The thing about Complice is the bottle – possibly the most exquisite I’ve ever seen and held in my hand but never actually owned: a pleasurably weighty and luxurious glass flacon labelled in a flourishing Art Deco script and an elaborately cut glass headdress that rests on top like a nuptial coronet.
The scent itself though – rare, especially in the pristine vintage form I encountered it in once – also has something, despite its familiarity (the more you encounter old perfumes you realize that they too often had a ‘generic’ nature to them in the way that the current scents do: there were a lot of copy-cat, ‘generally pretty’ floral aldehyes about: not every old perfume was especially distinctive or an olfactory masterpiece).
Complice is one of these lady-like, filigréed Parisian florals, with the light, silk foulard of green and spice we’ve experienced many times before in perfumes such as the more idiosyncratic L’Air Du Temps, typical, delicate, yet affecting scents that once breathed their incorrigible elegance on air of the streets of Paris like soft, unravelling secrets. Yes, it cannot be denied that the Complice’s flacon is perhaps more memorable than its delicately forlorn contents of musk and narcissus: its exhalations of peach skins, lilacs and cold, powdered orris. But there is still, once the top note aldehydes fade, an untouchable aspect within the classically constructed blend that makes it appealing – something papery, white and pristine, like the cool breath of February snowdrops.
I’ve been into perfumes longer than you (and maybe other people on your blog), however, I have never encountered this perfume. Truthfully, I have given away, traded and sold many perfumes that I now regret that most perfumistas would covet but I guess I did not know better at the time.
Taunt us with some of them if you will: I would love to know which ones.
So glad someone has finally said it – vintage perfumes do have a tendency to smell similar even as they smell wonderful. I can just imagine in the 1930s people complaining ‘Oh no, not another elegant, rich and complicated chypre! Will this fashion never end?’
Hilarious. And true.
To give the old birds credit, I betcha some interesting top notes which would have given them a little originality have been lost over time by the aging process. Anyway, that’s a helluva bottle!

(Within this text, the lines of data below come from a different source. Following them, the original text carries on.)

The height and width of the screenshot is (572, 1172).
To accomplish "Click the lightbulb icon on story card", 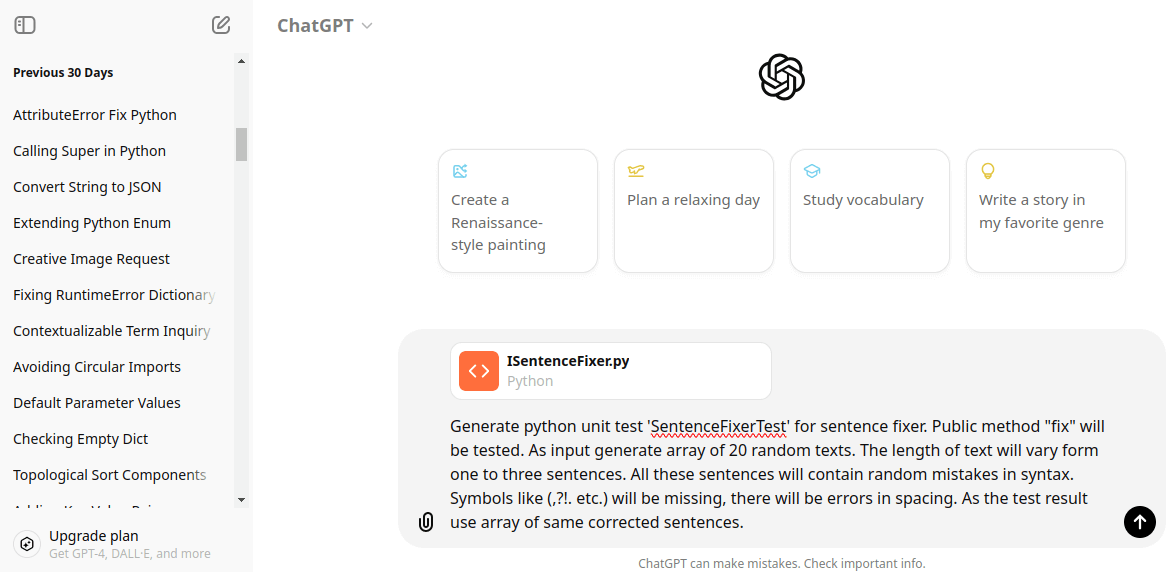I will pos(987,171).
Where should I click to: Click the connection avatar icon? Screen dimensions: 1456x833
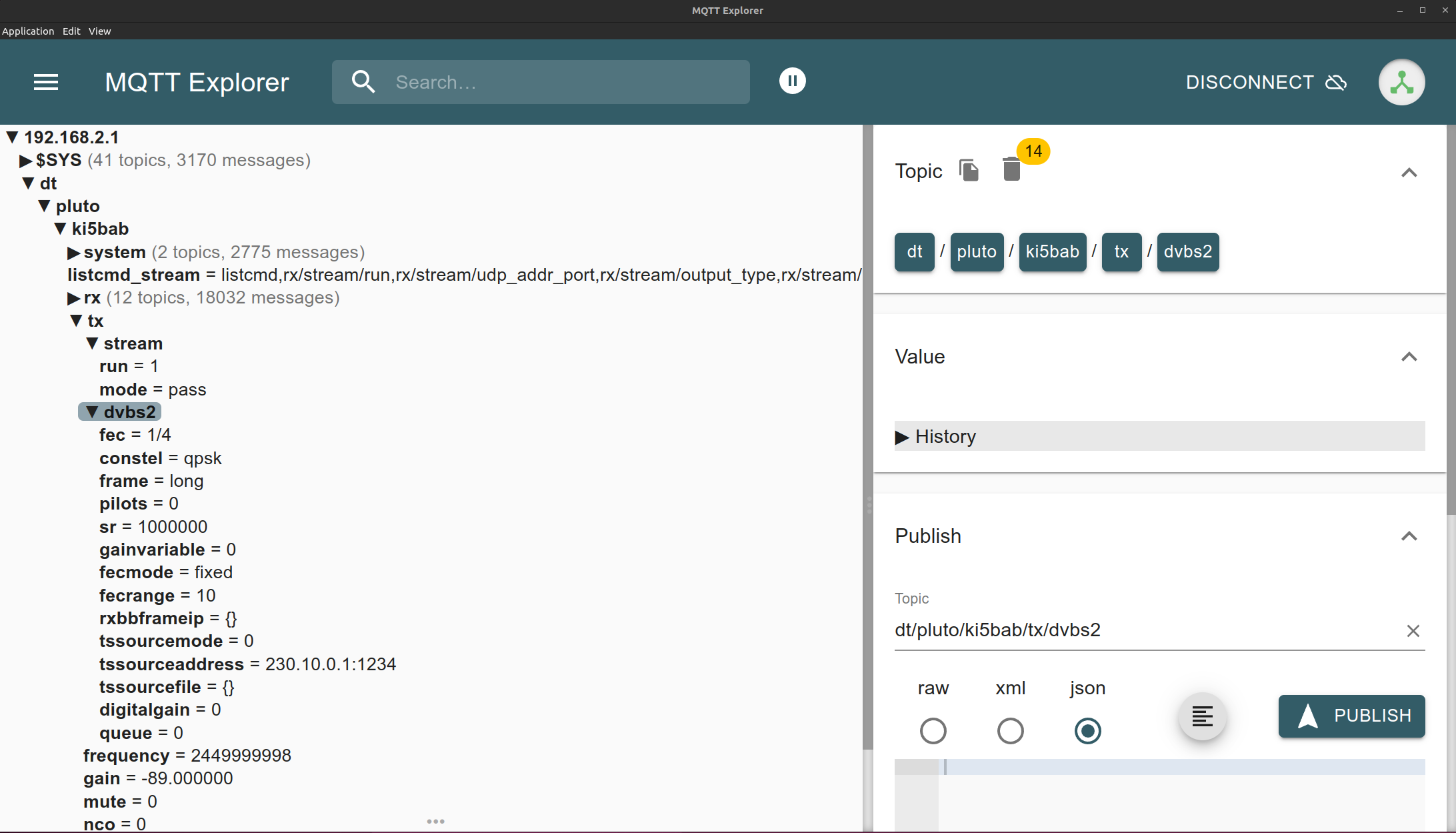pyautogui.click(x=1401, y=82)
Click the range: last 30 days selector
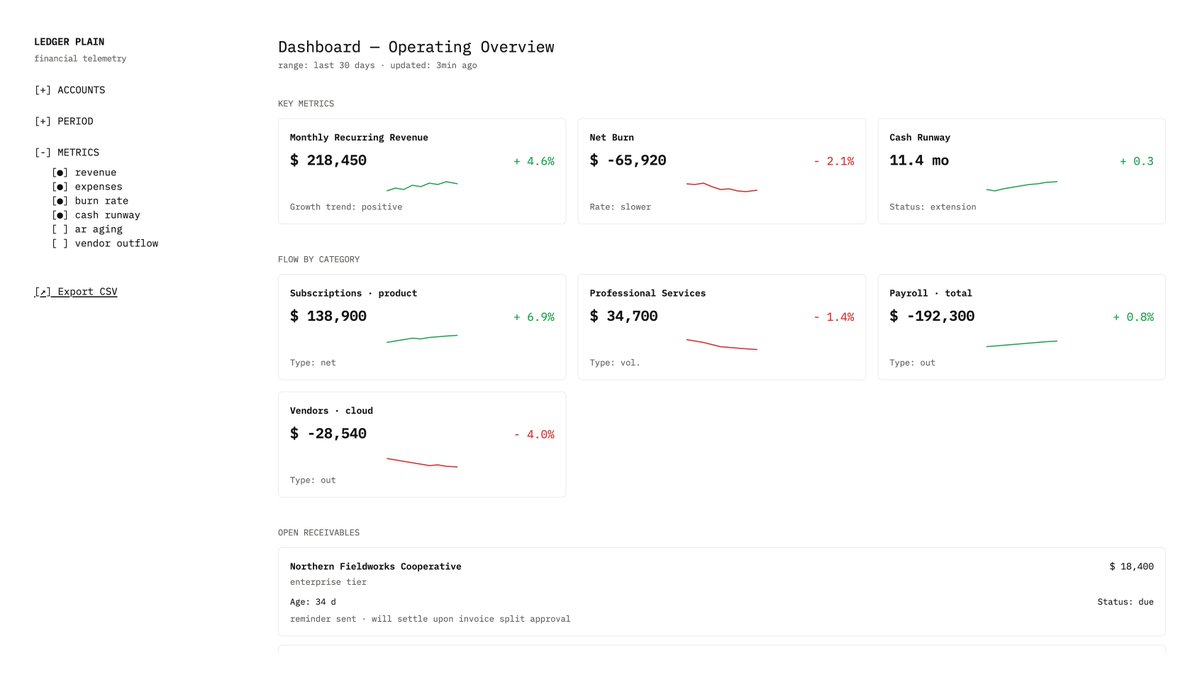 330,64
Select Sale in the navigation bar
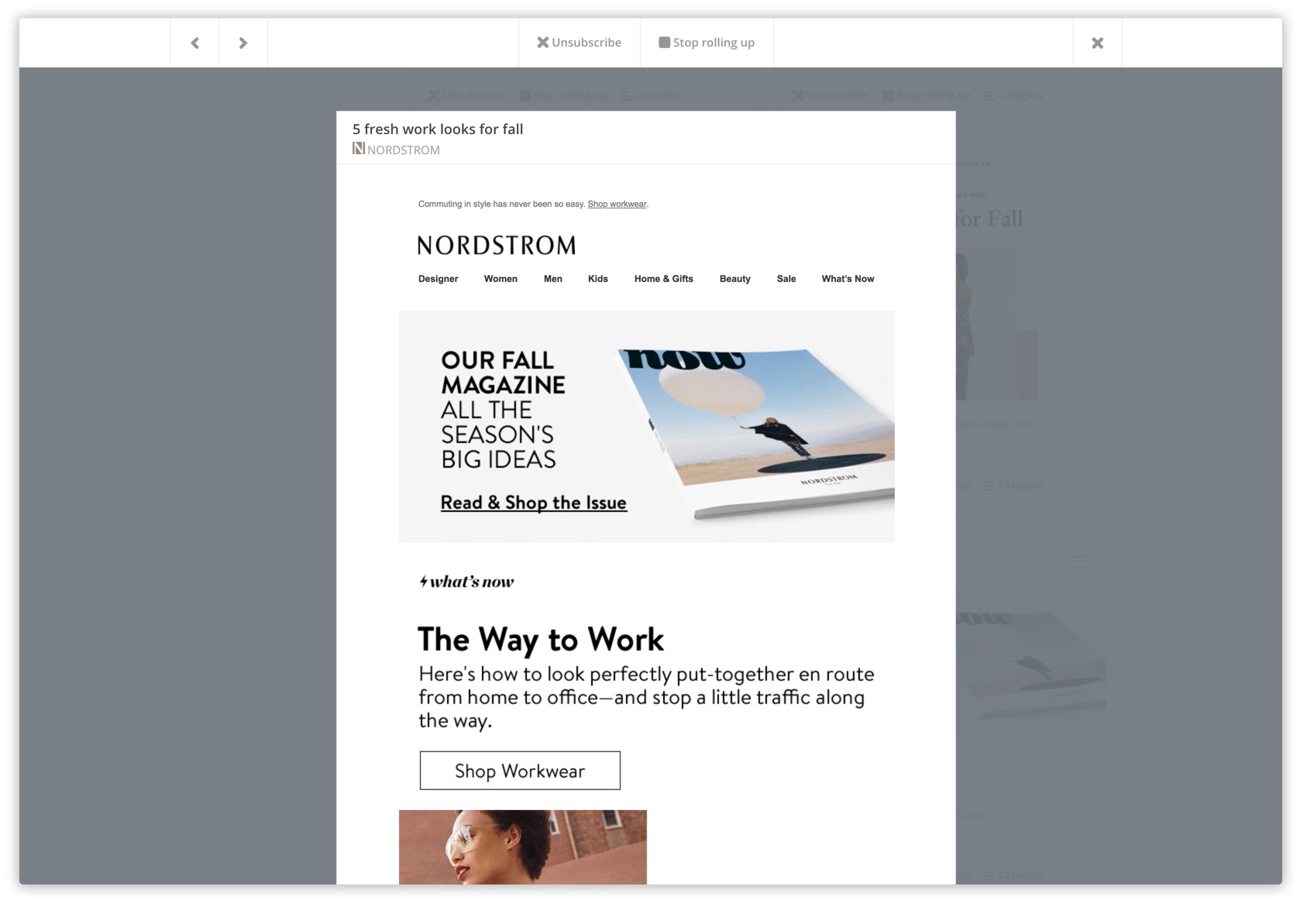Screen dimensions: 1307x924 [x=786, y=279]
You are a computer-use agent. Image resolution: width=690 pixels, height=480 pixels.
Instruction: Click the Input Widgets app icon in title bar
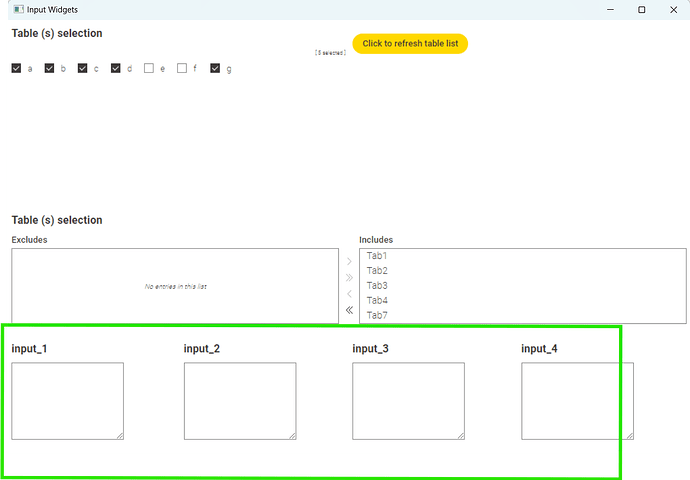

I agree, definitely: by this stage the top notes can’t send their intended message (although as I said, this one did smell somehow pristine – I think you can tell), but I am sure you know what I mean about the idea that some of these classic scents are a little…characterless or something. It is inevitable.
It is, quite so.
I have this fragrance and I do agree with you thoroughly. While it smells lovely, it smells very familiar. There is nothing terribly original to it, it even smells like some other vintage Coty scents. I have come across that more times than I care to recount; just the sheer number of scents that are rendolent of No 5 by Chanel, that is just one instance. I guess when something is popular, all the rest want to follow suit. So every generation has had to deal with scent saturation in the marketplace, in one way or another.
Yes there are ENDLESS Chanel 5 copies. I have a Coty Paris parfum whose box I love but the scent inside just doesn’t do anything for me.